* begin *

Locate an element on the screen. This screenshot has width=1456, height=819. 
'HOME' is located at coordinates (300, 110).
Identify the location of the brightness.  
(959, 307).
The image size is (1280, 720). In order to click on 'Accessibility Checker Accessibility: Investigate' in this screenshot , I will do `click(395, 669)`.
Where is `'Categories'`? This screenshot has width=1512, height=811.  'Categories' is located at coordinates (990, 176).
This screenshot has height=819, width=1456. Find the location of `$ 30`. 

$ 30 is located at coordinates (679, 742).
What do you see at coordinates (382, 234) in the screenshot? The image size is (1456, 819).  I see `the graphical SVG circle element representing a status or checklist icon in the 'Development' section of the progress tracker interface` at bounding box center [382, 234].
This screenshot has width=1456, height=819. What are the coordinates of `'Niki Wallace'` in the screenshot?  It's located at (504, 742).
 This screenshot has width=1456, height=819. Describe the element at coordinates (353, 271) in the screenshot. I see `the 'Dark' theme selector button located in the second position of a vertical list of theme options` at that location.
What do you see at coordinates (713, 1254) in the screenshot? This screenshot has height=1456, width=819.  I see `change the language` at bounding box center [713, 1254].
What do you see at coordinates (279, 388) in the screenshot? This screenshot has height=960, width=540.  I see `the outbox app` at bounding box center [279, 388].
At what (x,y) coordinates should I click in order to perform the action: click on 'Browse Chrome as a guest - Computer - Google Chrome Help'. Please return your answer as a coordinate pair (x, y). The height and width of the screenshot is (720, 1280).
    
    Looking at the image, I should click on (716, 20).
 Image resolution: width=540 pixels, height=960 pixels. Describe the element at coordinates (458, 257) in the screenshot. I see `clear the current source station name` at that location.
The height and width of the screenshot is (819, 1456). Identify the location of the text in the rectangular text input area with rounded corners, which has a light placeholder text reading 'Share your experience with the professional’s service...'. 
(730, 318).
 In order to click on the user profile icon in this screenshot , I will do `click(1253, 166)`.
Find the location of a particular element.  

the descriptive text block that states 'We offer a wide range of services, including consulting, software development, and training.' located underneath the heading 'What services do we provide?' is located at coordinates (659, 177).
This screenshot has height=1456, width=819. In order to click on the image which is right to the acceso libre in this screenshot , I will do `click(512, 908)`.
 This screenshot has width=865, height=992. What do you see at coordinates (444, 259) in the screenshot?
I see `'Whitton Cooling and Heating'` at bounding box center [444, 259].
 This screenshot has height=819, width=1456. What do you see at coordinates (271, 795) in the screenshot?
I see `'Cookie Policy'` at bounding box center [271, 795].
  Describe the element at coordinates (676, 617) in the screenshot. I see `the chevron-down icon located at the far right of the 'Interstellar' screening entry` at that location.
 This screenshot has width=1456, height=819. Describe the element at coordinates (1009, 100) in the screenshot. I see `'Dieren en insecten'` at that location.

* end *

Copy out the rows above word for word, from the line with "coordinates (990, 176)." through the line with "coordinates (353, 271)", both of those lines included.

EXERCISE OUTPUT
Where is `'Categories'`? This screenshot has width=1512, height=811.  'Categories' is located at coordinates (990, 176).
This screenshot has height=819, width=1456. Find the location of `$ 30`. 

$ 30 is located at coordinates (679, 742).
What do you see at coordinates (382, 234) in the screenshot? The image size is (1456, 819).  I see `the graphical SVG circle element representing a status or checklist icon in the 'Development' section of the progress tracker interface` at bounding box center [382, 234].
This screenshot has width=1456, height=819. What are the coordinates of `'Niki Wallace'` in the screenshot?  It's located at (504, 742).
 This screenshot has width=1456, height=819. Describe the element at coordinates (353, 271) in the screenshot. I see `the 'Dark' theme selector button located in the second position of a vertical list of theme options` at that location.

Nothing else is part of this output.